• [Excerpt provided]
┄┄┄┄┄┄

Ethereum Fraud Detection with classification model

Srun Sompoppokasest
7 min readSep 4, 2022

--

As transactions related to cryptocurrencies are now very prevalent, only some handful currencies are able to stay actively in the market for a long period of time. Ethereum is in the top 10 of the market. As Ethereum is very popular, it is also common to have a lot of fraud and suspicious transactions. These fraud transactions also cause severe outcomes. However, it is difficult to seek justice compensations because cryptocurrencies have yet to subject to any government regulations. So if we can detect fraud for Ethereum’s smart contract transactions beforehand, it will really reduce the number of victims in crytocurrency market.

I downloaded the dataset from this site. I’m going to publish my code in github anyway. But I want you to read through my article beforehand because I will deliberately describe some details that may enlighten you.

The Ethereum fraud detection is classification problem with the imbalance class. So you should keep in mind that you have to do oversampling or undersampling technique to your data before put it in the model. In this article I will show you and compare the results of:

  1. Classification without oversampling
  2. Classification with oversampling
  3. Classification with oversampling + Dimensionality reduction

So, let get started!!

Pre-processing data

Let get start by load data into the DataFrame and see some infomation. I didn’t capture all the features because, as you can see, it totally has around 50 features.

Img 1: Load data into DataFrame

The data also has some duplicated rows

Img 2: Dropping duplicated rows

There are also many Null data. To handling it, I saw through the data and found that the rows with Null data have Null in many features. As I didn’t know how to calculate and impute all of them, I decided to just remove them.

Img 3: Handling Null data

I created the heatmap to see the correlation.

Img 4: Correlation

I also did some EDA. You can later see it in my published code. In this dataset, most of the features are numerical data. Only 2 features are categorical data. By the way, I see these two features may not useful so I decided to drop them out. You can see in Img5 that they have 305 and 467 categories respectively and most of them are just 0.

┄┄┄┄┄┄

• [Dataset content]
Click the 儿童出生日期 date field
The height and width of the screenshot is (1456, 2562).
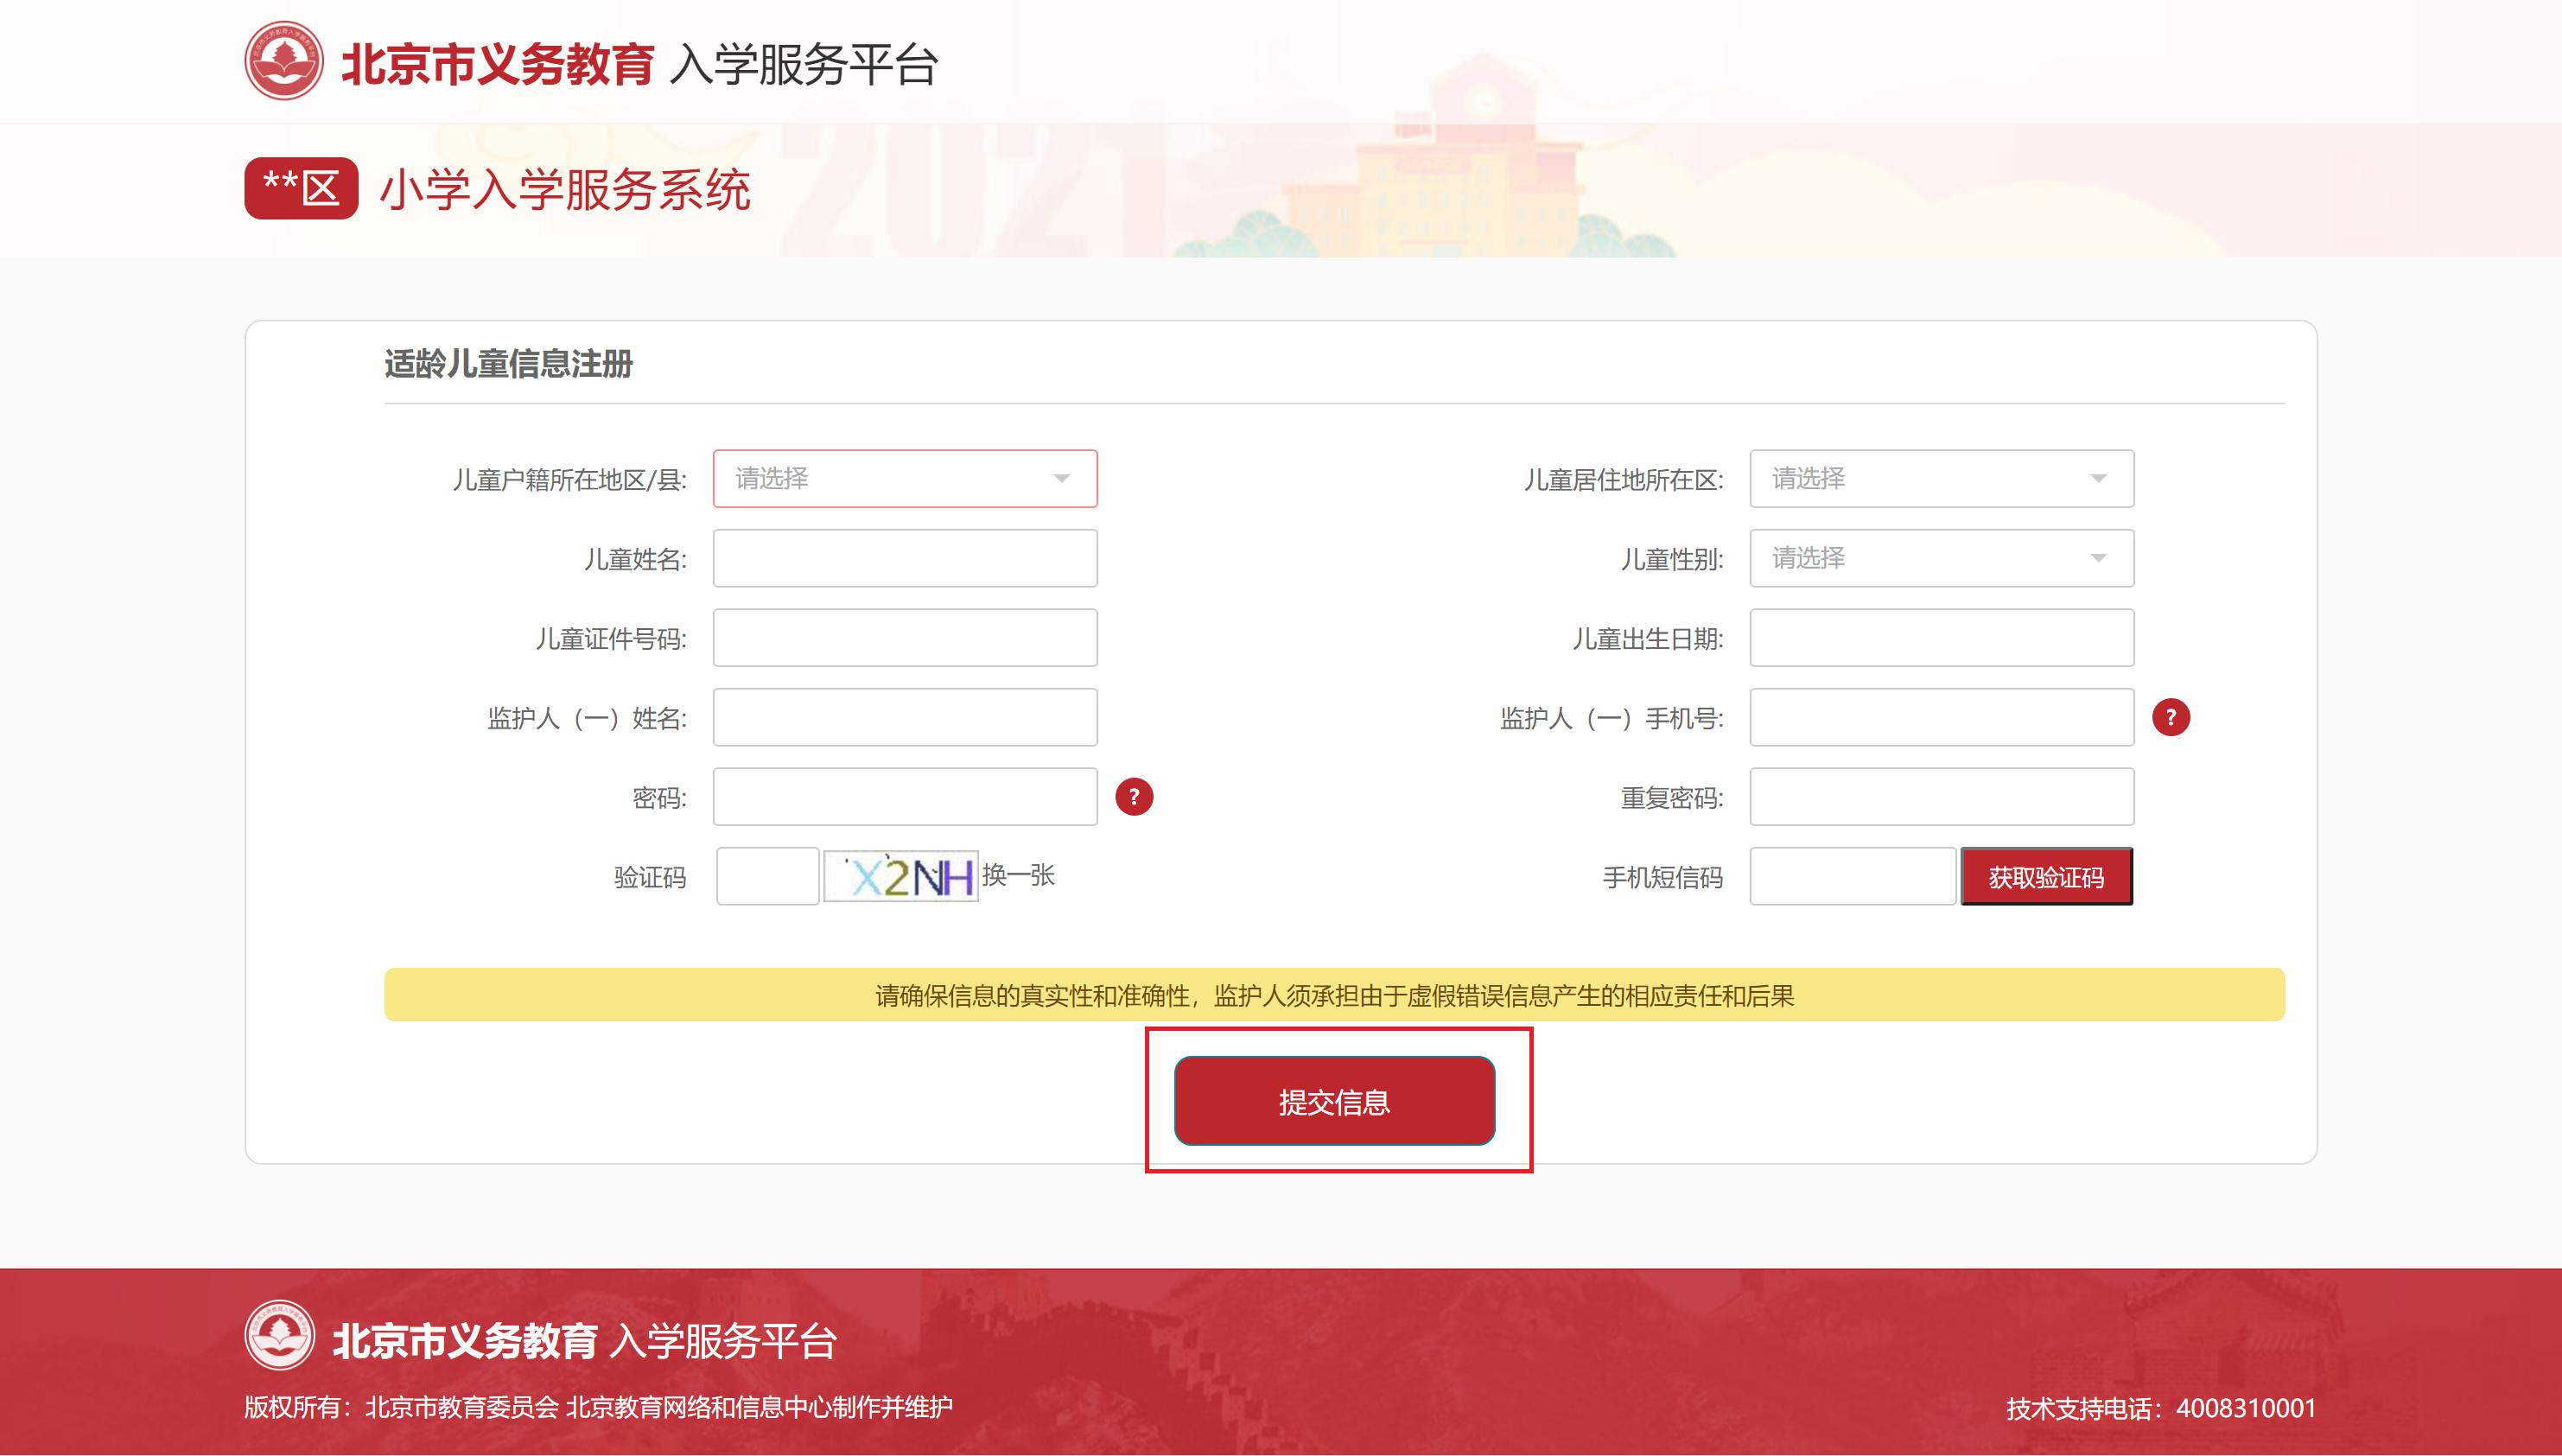[1941, 638]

┄┄┄┄┄┄

• [Work to complete]
[1] In the Ethereum fraud detection article, why did the author remove the rows containing Null data instead of imputing values? Answer in one to three sentences.
[2] Can you pick up the Ethereum fraud detection article right after its final sentence and keep writing it?
The lines after the article are separate material and unrelated to it.

• [Outputs by task]
[1] The rows with Null data had Null in many features, and the author didn't know how to calculate and impute all of those values, so removing the rows was the chosen approach.

[2]
Img 5: Count plot of top 10 categories in two categorical features

Classification model

As I had told you earlier, I will show the results of:

  1. Classification without oversampling
  2. Classification with oversampling
  3. Classification with oversampling + Dimensionality reduction

I choose the traditional model that range from very-old-but-popular model to model that very popular in this year (2022). I chose the model in this list:

  1. DecisionTree
  2. LogisticRegression
  3. SVM with linear kernel
  4. SVM with rbf kernel
  5. RandomForest
  6. GradientBoosting
  7. XGBoost
  8. LightGBM

Classification without oversampling

## split train/ test dataset
features = [col for col in df.columns if col != label]
x_train, x_test, y_train, y_test = train_test_split(df[features], df[label], test_size=0.30, random_state=17)
## Create model
models = {'LogisticRegression' : LogisticRegression()
,'DecisionTree' : DecisionTreeClassifier()
,'LinearSVM' : LinearSVC()
,'rbfSVM' : SVC(kernel='rbf')
,'RandomForest' : RandomForestClassifier()
,'GradientBoosting' : GradientBoostingClassifier()
,'XGBoost' : XGBClassifier()
,'LightGBM' : LGBMClassifier()
}
## Evaluation
model_name_list = list(models)
accuracy_list = list()
tn_list = list()
fp_list = list()
fn_list = list()
tp_list = list()
precision_list = list()
recall_list = list()
f1_list = list()
auc_dict = dict()
fpr_dict = dict()
tpr_dict = dict()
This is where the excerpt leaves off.